Later tonight I'll return to Seattle, but this weekend I've been in and around Philadelphia for Jay and Kristina's wedding. The wedding itself was nice -- happy bride and groom, wedding band with a heavily invested sax player/tambourinist, tables named after planets in the Star Wars universe. All the usual niceties.
What's more interesting to me is the weird ambivalence I feel every time we return to Philadelphia these days, which we do at least once or twice a year since Chris's parents live in the area and we both have tons of friends there. I spent nine out of the ten years between 1992-2002 in Philadelphia, going to both college and grad school there. All in all I'd have to say it was pretty positive experience. I mostly had a pretty good time there. Sure, the place is semi-dirty, it has a total fuck-you attitude, and the motto of its public transit system is the modest yet in-your-face-obnoxious "We're getting there." But all of those things are, or were, part of its own particular kind of charm.
Living in Seattle there are some things I miss about Philadelphia and the east coast in general. I miss
having a reasonable public transit system, however unambitious and craptacular. I miss being in a place where I don't have to drive everywhere. I even miss Eagles fans even though I hate the Eagles; I miss living in a place where people care about football. I miss living in a place with a deep sense of history and little streets with row houses and trees. I miss having a real autumn. Most of all, I miss the lifestyle I had when I lived there, and I miss my friends.
But increasingly with each trip back, I notice the shit I never liked about the place a lot more than the stuff I miss.

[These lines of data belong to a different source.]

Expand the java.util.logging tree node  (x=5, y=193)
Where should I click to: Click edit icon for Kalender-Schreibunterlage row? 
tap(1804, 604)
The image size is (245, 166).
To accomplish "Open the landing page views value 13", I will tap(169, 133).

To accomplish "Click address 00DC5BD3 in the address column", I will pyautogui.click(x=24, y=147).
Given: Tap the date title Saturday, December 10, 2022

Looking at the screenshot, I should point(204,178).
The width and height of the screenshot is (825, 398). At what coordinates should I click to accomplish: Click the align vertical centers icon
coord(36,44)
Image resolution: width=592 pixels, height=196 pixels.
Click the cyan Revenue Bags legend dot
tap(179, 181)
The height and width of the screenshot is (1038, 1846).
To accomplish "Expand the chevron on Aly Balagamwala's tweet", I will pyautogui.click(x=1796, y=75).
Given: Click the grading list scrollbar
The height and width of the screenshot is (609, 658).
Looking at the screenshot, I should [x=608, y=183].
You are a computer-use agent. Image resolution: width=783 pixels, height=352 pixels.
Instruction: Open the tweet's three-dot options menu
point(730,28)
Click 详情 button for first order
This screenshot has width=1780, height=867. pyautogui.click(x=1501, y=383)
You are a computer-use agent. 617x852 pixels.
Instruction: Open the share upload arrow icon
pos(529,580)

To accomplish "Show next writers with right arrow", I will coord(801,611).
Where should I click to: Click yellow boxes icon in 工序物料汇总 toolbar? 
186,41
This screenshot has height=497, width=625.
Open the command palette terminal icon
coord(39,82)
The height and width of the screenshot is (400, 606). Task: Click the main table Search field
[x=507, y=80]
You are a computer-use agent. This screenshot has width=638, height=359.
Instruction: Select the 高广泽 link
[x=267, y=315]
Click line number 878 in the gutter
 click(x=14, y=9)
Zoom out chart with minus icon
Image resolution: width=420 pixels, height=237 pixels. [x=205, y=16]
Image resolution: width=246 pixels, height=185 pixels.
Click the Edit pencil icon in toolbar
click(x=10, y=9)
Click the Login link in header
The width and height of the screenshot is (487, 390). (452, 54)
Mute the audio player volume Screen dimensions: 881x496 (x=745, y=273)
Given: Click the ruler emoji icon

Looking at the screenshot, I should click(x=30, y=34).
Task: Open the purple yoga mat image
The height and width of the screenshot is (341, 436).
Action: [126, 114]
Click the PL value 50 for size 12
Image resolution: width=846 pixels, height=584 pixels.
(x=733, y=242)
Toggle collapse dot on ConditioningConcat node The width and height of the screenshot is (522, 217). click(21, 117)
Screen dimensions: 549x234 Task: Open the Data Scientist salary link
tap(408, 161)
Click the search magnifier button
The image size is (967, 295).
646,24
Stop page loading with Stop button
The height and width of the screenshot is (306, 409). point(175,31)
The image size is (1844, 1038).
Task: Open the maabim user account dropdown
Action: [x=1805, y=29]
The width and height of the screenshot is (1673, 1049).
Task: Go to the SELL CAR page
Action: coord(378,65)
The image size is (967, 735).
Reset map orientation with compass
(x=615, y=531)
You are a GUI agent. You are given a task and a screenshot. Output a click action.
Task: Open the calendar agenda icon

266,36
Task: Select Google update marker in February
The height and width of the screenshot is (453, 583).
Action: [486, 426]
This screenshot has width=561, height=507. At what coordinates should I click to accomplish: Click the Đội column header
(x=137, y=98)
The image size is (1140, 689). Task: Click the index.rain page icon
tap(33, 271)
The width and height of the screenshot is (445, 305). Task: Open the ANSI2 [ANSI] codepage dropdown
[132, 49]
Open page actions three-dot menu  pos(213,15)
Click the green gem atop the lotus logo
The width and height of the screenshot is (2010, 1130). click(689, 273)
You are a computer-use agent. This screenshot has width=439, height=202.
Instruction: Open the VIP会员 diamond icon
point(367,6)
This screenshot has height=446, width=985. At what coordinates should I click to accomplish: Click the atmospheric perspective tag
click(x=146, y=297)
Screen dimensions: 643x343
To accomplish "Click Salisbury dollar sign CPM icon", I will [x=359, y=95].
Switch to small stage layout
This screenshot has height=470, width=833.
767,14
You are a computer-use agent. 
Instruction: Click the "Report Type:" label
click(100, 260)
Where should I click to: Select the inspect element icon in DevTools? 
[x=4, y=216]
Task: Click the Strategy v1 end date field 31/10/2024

I notice the way it smells in the morning when the wind carries the stink from the refineries southwest of the city and washes it all over everything. I notice that subway stops reek of old urine. I notice that everything is really, really dirty. I notice that the city is all muted grays and browns and there is little of the lush green to which I've become accustomed. The drivers are needlessly aggressive and the highway onramps are designed to maximize accidents. The fuck-you attitude feels a lot less charming than it once did. I still have some friends here, but most of them have moved on.
And so I'm left with these mixed feelings where I like coming back and I don't, and where I feel bad for the part where I don't. It feels like visiting a place where I used to live, but not like coming home.